Food and flavor preference is also something you need to consider. Sounds simple but we largely ignore it. You go out and train with a product that tastes OK but not great. Seems to do the trick. Now it’s race day and you’re 2 hours into the ride and tired of that crap. You still choke it down because you know you need it, but instead of drinking/eating it when you should, you put it off a few minutes. Next time a few more minutes. By the end of the ride you’re cooked because you’ve essentially missed a few feedings by way of procrastination. Do yourself a favor and get some comfort foods in there. Sick of gels and craving an Oreo? Then for the love of God pack some Oreos! Dying for some potato chips on the run? Go for it. Eating food you enjoy will get the calories you need just as well, and will lift your spirits as a bonus.

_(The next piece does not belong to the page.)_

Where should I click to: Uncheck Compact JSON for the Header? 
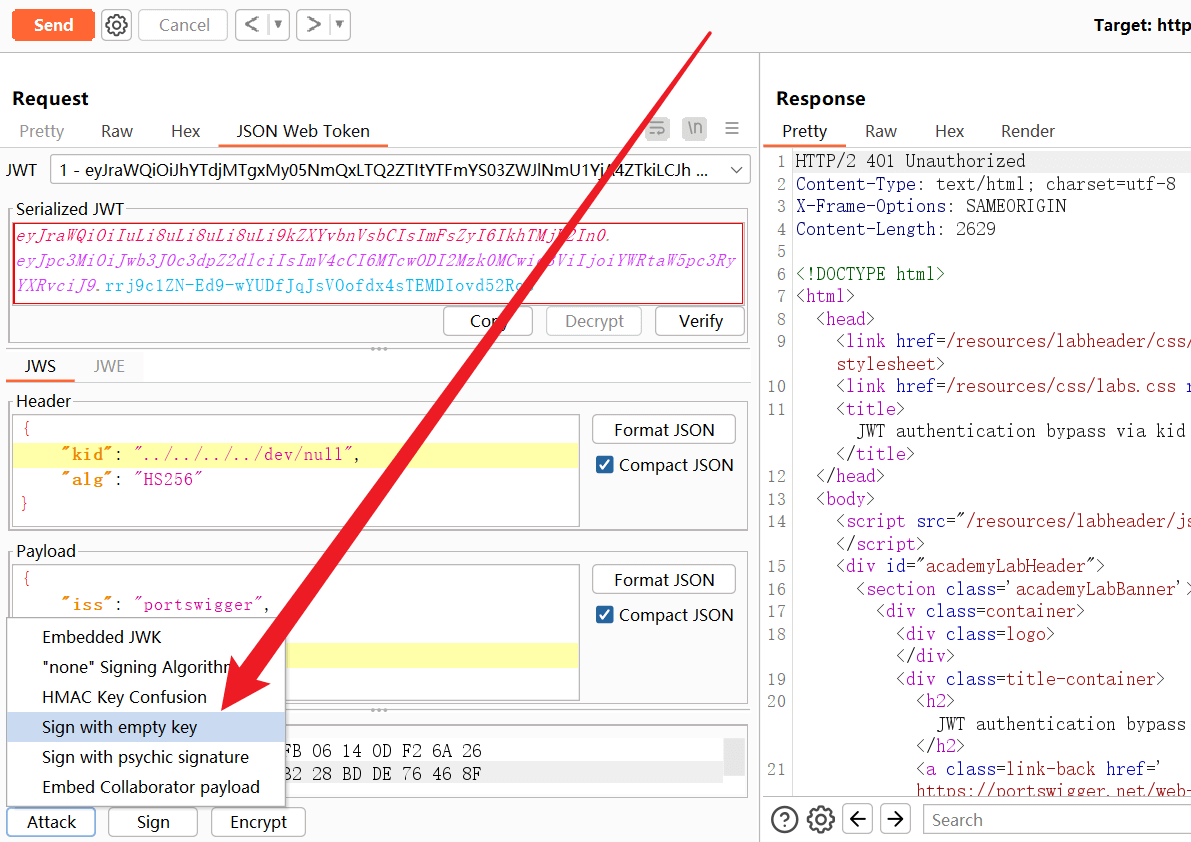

Recently we brought in two time Kona Champion Tim DeBoom to speak, and he touched on nutrition. If you were in town and chose to skip this event, then you my friend are an idiot. The advice Tim gave that night was priceless. And while I’m not going to tell you all the information you chose to ignore, I will share with you this. Tim and some of the other pro’s he trained with (like 3x Kona Champ Peter Reid), worked on getting a “Steel Gut”. That is, they wanted to train their digestive system to handle pretty much anything that was thrown at them. (Dave Scott also mentioned that he prepared so “I could virtually eat anything I wanted“). So come race day when they needed to make changes, they didn’t have a dainty little tummy that could only handle 1 product without getting upset. So they rode on bean burritos, candy bars, and other gas station food in addition to the regular sports product. What that also did was get them to fully understand how they reacted to various foods, allowing them to refine what worked and what didn’t better. If you try 3 products, the odds of hitting a true winner is much lower than if you’ve tried 50 products.

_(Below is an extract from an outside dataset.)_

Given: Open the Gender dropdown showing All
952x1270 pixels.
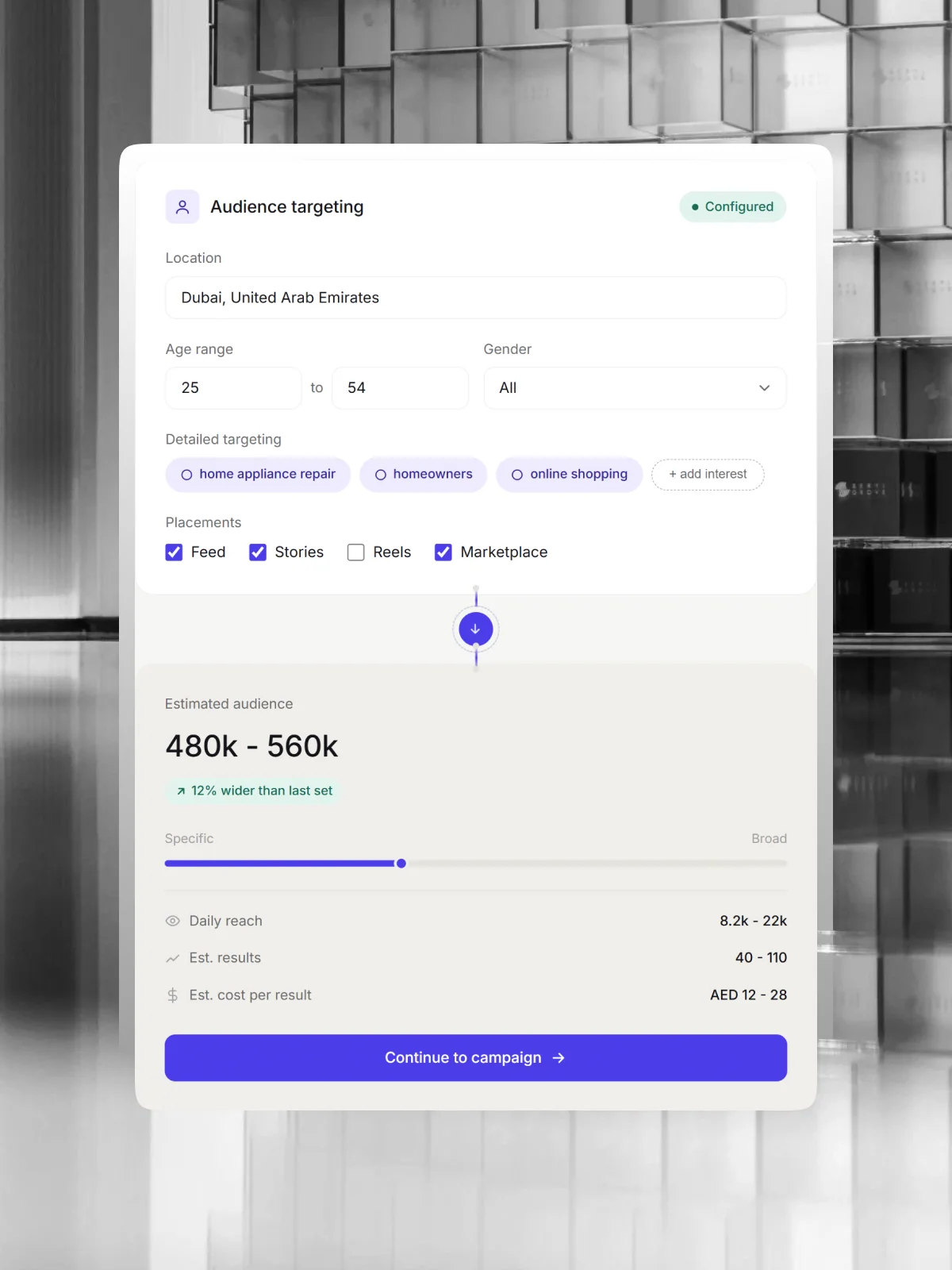Looking at the screenshot, I should [635, 388].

So work on nutrition in training to the point that you have many options on race day. Something is bound to go wrong and you’ll have to make a change or two. Prepare yourself so that you have many cards to play when that time comes. This means experimenting in training, and I mean really experimenting. Not trying 1 flavor of GU versus another, but rather 1 package of Combos versus a packet of applesauce versus cold pizza versus an energy bar that you’ve never heard of versus a PB&J versus potato chips versus NutterButters versus that new flavor of GU.
Then after the race you can put your feet up and listen to everyone tell you their “I kept puking” stories and not have anything to share.